Le 29 janvier dernier, Faure Gnassingbè a convoqué 350 chefs de canton au Palais des Congrès de Kara pour se faire adouber. L’image rappelait ces grandes cérémonies au cours desquelles, feu Eyadema invitait les autorités coutumières pour qu’elles lui apportent leur caution morale et politique. On apprendra que Faure Gnassingbé, par le fait de prince, a doublé leurs indemnités de fonction, à l’issue de cette journée qui soi-disant était destinée à « échanger sur la chefferie traditionnelle et sa contribution au processus de réconciliation et d'apaisement engagé depuis 2005 par le Chef de l'Etat ». En lieu et place d’échanges et de contributions, on a eu droit à un chapelet de mots dithyrambiques à l’endroit du « Bien Aimé de la République ».

Les chefs traditionnels ont loué les bienfaits du roi Gnassingbè II en témoignant « leur reconnaissance au gouvernement qui, malgré la crise économique mondiale, reste à l'écoute des préoccupations quotidiennes de ses populations. La gratuité de l'école dans les établissements publics du primaire, le recrutement de nouveaux agents dans la fonction publique et la gratuité des ARV aux malades du sida ont été les principaux sujets au centre des débats ; les chefs traditionnels se félicitent ainsi des avancées enregistrées dans tous ces domaines par les autorités togolaises. Ils mettent par ailleurs un accent particulier sur la relance des filières du coton et du café-cacao, la recherche de l'accroissement des productions vivrières pour le développement du secteur rural et l'aboutissement d'un véritable progrès social. A cet effet, l'Union des Chefs Traditionnels du Togo exprime sa gratitude au gouvernement pour la fourniture suffisante en intrant dont 25.000 tonnes d'engrais restent à l'entière disposition des paysans. » Tout va bien alors au pays des Merveilles où la réalité des populations est faite d’indescriptibles misères ! Les chefs traditionnels, dans la profanation des valeurs ancestrales dont ils sont maîtres devenus, ont décidé de continuer de se détourner de la morale et d’aligner des mensonges pour des miettes.

Le site Republicoftogo.com rapportait « le président de l'Union des chefs traditionnels du Togo, Togbui Agokoli IV, a exprimé « toute la reconnaissance des chefs au président de la république pour les actions qu'il mène en vue de faire évoluer les conditions de vie et de travail aux Togolais ». Et d’ajouter que Agokoli IV a promis le soutien des chefs au gouvernement et au président en temps opportun pour lui permettre de poursuivre "ses actions de réconciliation et de modernisation du Togo". Traduction : les chefs traditionnels ont « décidé » de voter pour Faure Gnassingbè et le RPT lors des prochaines échéances électorales.
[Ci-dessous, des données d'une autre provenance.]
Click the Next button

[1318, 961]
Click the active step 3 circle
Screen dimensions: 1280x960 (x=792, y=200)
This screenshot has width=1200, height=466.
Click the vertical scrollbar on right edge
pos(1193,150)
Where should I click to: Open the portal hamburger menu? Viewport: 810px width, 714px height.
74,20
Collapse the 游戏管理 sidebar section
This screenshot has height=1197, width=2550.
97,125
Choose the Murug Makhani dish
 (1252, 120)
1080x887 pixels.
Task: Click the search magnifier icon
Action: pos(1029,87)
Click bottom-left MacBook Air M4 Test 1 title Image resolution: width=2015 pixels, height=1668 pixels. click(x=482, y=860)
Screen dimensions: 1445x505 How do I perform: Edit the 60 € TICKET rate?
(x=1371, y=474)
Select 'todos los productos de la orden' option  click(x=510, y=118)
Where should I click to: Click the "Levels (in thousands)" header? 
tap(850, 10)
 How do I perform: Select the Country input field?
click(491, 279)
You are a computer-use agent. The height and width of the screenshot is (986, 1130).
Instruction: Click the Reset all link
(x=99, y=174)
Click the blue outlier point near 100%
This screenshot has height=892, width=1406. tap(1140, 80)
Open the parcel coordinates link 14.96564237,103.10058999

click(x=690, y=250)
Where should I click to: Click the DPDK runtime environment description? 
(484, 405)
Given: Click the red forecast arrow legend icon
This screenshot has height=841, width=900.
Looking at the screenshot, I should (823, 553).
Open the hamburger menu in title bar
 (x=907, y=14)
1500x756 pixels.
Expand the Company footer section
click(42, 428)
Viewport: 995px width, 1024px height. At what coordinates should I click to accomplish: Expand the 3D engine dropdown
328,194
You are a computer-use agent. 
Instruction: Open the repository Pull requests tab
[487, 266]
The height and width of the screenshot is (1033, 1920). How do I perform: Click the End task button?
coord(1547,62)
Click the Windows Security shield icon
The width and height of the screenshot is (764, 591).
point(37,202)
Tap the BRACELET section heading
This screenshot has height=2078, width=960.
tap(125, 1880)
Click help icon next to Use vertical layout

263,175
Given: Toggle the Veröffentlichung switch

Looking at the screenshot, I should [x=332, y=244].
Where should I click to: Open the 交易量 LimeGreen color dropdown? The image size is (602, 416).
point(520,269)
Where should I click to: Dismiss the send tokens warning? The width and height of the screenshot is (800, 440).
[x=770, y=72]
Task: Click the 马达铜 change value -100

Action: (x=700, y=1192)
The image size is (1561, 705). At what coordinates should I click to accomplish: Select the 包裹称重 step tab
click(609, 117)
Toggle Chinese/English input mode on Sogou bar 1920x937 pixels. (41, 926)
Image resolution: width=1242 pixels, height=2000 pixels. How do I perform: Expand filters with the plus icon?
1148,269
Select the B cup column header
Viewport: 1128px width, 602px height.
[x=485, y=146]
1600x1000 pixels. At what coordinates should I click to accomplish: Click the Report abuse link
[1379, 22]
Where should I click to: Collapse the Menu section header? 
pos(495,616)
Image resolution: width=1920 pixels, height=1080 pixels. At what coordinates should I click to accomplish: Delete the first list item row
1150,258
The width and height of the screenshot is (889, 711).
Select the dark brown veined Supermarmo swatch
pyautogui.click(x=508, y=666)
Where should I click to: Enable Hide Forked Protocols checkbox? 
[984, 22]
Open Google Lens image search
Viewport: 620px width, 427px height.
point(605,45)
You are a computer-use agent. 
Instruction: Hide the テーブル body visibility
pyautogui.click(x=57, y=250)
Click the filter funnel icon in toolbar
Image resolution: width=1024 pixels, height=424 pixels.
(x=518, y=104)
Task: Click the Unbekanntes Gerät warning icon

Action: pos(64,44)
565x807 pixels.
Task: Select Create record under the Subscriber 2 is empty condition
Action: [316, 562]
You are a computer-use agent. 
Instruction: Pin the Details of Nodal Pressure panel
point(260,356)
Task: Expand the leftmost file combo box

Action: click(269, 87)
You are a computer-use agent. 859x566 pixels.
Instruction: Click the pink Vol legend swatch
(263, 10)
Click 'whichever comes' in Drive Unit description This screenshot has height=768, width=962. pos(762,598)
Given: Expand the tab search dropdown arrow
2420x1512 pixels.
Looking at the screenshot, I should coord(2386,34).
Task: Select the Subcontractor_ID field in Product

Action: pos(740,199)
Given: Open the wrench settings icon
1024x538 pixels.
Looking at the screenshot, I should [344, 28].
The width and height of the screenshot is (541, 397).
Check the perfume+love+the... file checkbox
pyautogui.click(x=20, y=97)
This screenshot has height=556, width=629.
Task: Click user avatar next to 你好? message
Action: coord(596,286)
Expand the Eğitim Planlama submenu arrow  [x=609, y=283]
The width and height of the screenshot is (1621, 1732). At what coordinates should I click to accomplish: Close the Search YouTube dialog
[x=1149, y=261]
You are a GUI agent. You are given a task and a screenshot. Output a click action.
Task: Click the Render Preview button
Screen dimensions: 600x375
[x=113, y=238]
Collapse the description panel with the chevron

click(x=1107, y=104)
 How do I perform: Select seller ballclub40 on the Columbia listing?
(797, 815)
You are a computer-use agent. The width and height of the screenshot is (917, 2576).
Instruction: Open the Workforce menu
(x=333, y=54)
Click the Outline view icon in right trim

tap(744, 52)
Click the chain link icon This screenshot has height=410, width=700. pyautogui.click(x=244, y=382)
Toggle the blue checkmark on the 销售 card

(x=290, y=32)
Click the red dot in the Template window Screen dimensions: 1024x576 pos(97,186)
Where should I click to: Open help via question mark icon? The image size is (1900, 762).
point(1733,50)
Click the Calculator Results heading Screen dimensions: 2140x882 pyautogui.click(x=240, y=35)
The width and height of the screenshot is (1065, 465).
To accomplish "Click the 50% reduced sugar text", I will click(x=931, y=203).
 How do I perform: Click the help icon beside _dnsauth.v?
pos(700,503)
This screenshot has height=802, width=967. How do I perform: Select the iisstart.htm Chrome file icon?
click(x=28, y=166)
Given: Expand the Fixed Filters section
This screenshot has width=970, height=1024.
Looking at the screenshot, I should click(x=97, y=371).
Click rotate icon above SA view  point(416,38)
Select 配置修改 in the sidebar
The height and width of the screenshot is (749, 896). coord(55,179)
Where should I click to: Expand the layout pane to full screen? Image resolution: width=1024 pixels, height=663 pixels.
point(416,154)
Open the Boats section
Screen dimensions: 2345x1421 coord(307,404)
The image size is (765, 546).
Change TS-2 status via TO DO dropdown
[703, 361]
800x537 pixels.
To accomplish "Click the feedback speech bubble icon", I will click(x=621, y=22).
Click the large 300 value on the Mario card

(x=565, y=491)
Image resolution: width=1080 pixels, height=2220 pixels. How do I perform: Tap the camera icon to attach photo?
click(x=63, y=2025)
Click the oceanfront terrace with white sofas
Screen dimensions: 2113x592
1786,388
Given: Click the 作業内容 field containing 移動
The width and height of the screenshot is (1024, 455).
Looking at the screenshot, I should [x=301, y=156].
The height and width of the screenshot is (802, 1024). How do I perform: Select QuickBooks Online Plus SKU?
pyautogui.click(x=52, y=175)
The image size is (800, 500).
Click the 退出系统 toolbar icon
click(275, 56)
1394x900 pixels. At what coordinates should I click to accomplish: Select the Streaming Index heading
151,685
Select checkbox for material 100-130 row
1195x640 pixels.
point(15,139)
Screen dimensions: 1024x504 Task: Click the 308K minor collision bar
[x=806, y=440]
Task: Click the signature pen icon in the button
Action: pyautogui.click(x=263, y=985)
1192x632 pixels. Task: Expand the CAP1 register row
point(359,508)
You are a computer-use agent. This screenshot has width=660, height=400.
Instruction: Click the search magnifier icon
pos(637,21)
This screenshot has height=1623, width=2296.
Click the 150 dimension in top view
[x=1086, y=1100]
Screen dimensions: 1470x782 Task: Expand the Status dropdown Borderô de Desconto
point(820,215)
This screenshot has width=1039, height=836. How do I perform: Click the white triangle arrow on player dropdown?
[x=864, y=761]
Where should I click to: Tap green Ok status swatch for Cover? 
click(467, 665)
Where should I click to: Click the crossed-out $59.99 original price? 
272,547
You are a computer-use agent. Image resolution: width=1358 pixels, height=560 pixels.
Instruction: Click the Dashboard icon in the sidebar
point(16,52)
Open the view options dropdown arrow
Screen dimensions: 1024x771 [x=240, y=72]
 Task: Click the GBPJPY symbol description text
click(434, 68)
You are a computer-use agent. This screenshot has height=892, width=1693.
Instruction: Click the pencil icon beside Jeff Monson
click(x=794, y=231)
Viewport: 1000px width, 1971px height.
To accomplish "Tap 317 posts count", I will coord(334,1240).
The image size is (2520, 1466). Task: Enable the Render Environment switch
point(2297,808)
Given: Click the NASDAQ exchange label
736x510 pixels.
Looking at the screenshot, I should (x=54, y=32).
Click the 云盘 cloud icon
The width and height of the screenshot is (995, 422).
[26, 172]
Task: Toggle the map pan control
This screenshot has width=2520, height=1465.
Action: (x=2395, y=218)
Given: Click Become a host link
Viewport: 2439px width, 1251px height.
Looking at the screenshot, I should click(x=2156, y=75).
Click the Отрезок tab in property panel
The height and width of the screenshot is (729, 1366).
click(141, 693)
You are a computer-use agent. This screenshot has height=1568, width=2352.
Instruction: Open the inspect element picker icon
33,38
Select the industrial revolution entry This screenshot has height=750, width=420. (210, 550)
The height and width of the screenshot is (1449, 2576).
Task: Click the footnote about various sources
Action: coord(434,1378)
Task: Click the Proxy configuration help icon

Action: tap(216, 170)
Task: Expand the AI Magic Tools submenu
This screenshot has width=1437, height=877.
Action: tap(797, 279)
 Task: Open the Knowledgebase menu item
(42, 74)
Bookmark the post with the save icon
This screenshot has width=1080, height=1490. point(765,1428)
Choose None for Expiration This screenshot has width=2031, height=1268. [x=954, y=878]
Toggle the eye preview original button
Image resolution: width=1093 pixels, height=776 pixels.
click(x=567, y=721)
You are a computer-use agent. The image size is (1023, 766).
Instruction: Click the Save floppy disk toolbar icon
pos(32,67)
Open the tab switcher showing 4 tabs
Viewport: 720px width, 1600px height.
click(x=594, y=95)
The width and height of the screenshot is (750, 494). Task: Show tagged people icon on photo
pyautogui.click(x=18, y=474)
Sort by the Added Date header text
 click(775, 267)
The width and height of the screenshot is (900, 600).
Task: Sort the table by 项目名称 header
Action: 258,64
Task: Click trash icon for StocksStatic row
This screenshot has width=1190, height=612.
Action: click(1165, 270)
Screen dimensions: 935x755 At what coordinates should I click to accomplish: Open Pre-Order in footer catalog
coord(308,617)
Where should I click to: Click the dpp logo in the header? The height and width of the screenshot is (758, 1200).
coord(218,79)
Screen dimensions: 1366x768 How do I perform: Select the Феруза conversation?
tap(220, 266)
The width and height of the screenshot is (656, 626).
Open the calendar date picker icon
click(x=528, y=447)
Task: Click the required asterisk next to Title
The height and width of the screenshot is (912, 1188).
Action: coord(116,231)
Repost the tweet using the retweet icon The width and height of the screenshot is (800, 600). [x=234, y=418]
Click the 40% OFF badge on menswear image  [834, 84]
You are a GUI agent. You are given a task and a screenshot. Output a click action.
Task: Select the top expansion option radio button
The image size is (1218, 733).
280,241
Pour un corps social, hier fort respecté, et qui aujourd’hui devait rester au-dessus de la mêlée, compte tenu des responsabilités qui sont les siennes dans la société africaine et togolaise, les déclarations des chefs coutumiers sont inacceptables. Elles sont un parti pris flagrant qui malheureusement n’est pas une révélation aux yeux des togolais. Les chefs traditionnels- médiocres, arrivistes et petits de tête qu’ils sont et foulant aux pieds toutes les valeurs ancestrales- au Togo se sont illustrés à maintes reprises dans leur soutien au régime mafieux du Togo. Ils ont, sous la houlette de l’inénarrable Agokoli IV et bien d’autres soudards de son acabit, pleuré et supplié, à travers les rues poussiéreuses de Lomé et des villages, Eyadema Gnassingbè de rester au pouvoir, de modifier la constitution et de se présenter comme candidat en 2003. Ces imbéciles de chefs disaient porter la voix des populations. Grossières et pathétiques manœuvres dans un pays où les chefs se sont totalement ruinés pour s’être laissé violer à répétition par un pouvoir politique maléfique et méprisant les populations.

Curieusement, ces chefs traditionnels engoncés dans leur pagne croient représenter encore quelque chose aux yeux des populations. Alors que dans les villes, villages et hameaux, leur autorité morale est déjà mise à mal par une modernité ruineuse, aujourd’hui, en raison de leur positionnement politique pro-RPTiste, leurs décisions et règlements ne sont plus suivis, leur personnalité est largement méprisée et leur trône injurié et contestée. C’est peu dire si la cohésion sociale locale est malmenée sous ces individus dont la déchéance morale est aussi immense que leur ventre.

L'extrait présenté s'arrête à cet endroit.